Dia menandaskan kualitas nilam Indonesia termasuk yang terbaik. Sedangkan nilam yang ditanam di Sumanding, menurut data kualitas yang dimilikinya sudah setara dengan nilam yang memang asli ditanam di Sumatera. ”Jadi, bibit sekarang sudah tidak ambil dari luar karena petani juga sudah melakukan pembibitan sendiri,” jelasnya. Untuk catatan, tumbuhan nilam yang ditanam di Sumanding ini tidak ada yang berada di tanah Andre. ”Semua berada di tanah warga dan Perhutani. Saya hanya membuka lahan untuk proses produksi penyulingan,” tambah Andre.

Pemasaran

Dia menerangkan produksi minyak nilam butuh proses penyulingan selama enam jam.

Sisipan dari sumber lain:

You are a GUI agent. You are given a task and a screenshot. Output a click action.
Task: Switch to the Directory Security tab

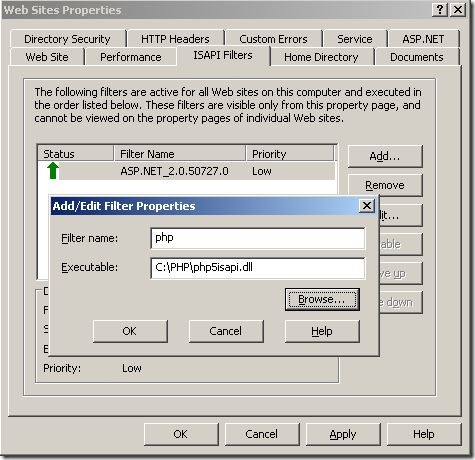67,39
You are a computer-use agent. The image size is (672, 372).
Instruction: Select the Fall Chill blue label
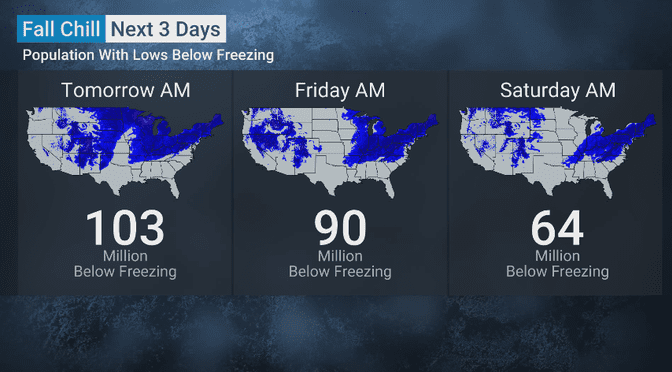coord(61,29)
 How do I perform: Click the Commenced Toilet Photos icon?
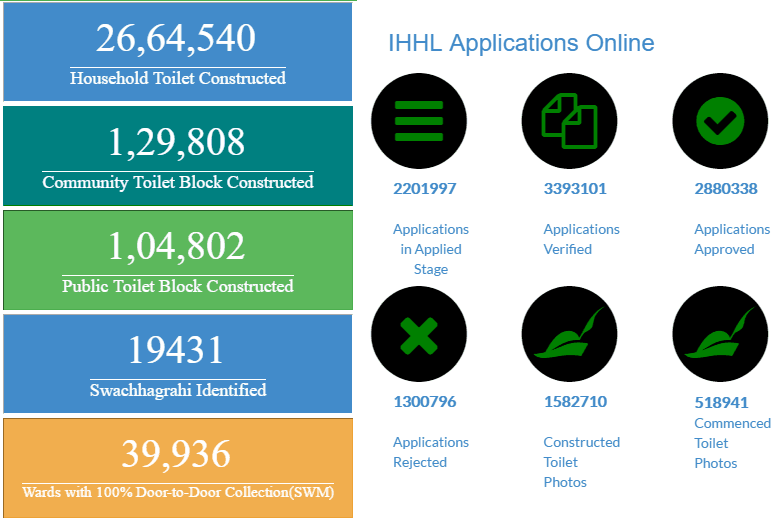[x=720, y=335]
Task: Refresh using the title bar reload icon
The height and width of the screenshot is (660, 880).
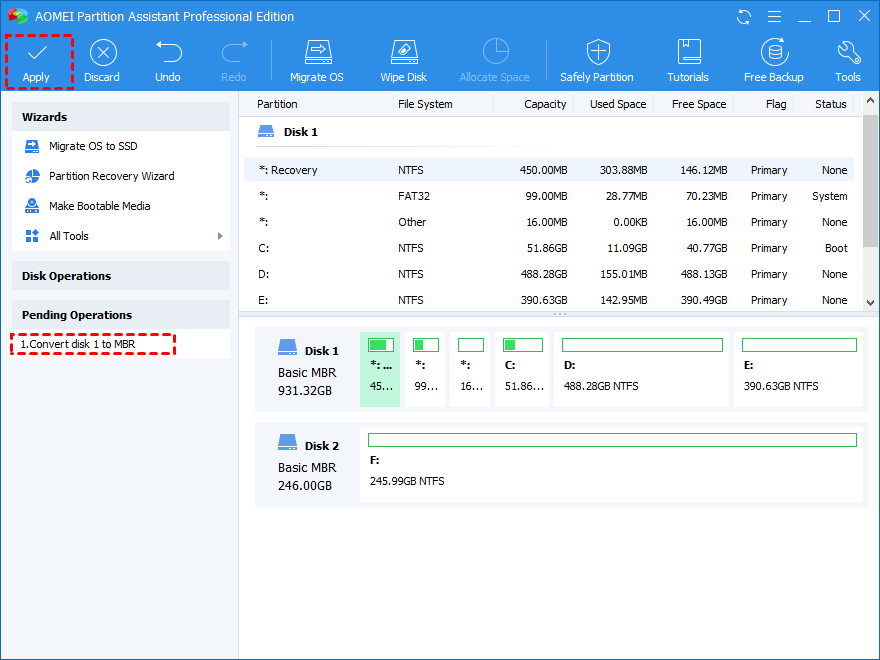Action: click(x=744, y=17)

Sehari memungkinkan melakukan penyulingan sebanyak tiga kali. Proses penyulingan dilakukan dengan menggunakan teknik penyulingan uap kering yang dihasilkan mesin penghasil uap (boiler) yang diteruskan ke dalam tangki reaksi (autoklaf). Uap selanjutnya akan menembus bahan baku nilam kering dan uap yang ditimbulkan diteruskan ke bagian pemisahan untuk dilakukan pemisahan uap air dengan uap minyak nilam.

Biaya produksi yang dibutuhkan untuk bahan bakar berupa kayu dan karet, serta tenaga menembus angka Rp 1,2 juta untuk menghasilkan minyak nilam sebanyak 12 kg per hari. ”Ketika awal penyulingan cukup besar, tetapi sekarang terbantu dari limbah nilam untuk dijadikan bahan bakar,” tutur Andre. Dengan rata-rata per hari mampu menghasilkan 12 kilogram, Andre memperkirakan jumlah produksi setiap tahun sebanyak 3.000 kg minyak nilam. ”Itu data sejak 2008. Sedangkan harga jual saat ini,1 kilogram minyak nilam dijual Rp 400 ribu,” ucapnya.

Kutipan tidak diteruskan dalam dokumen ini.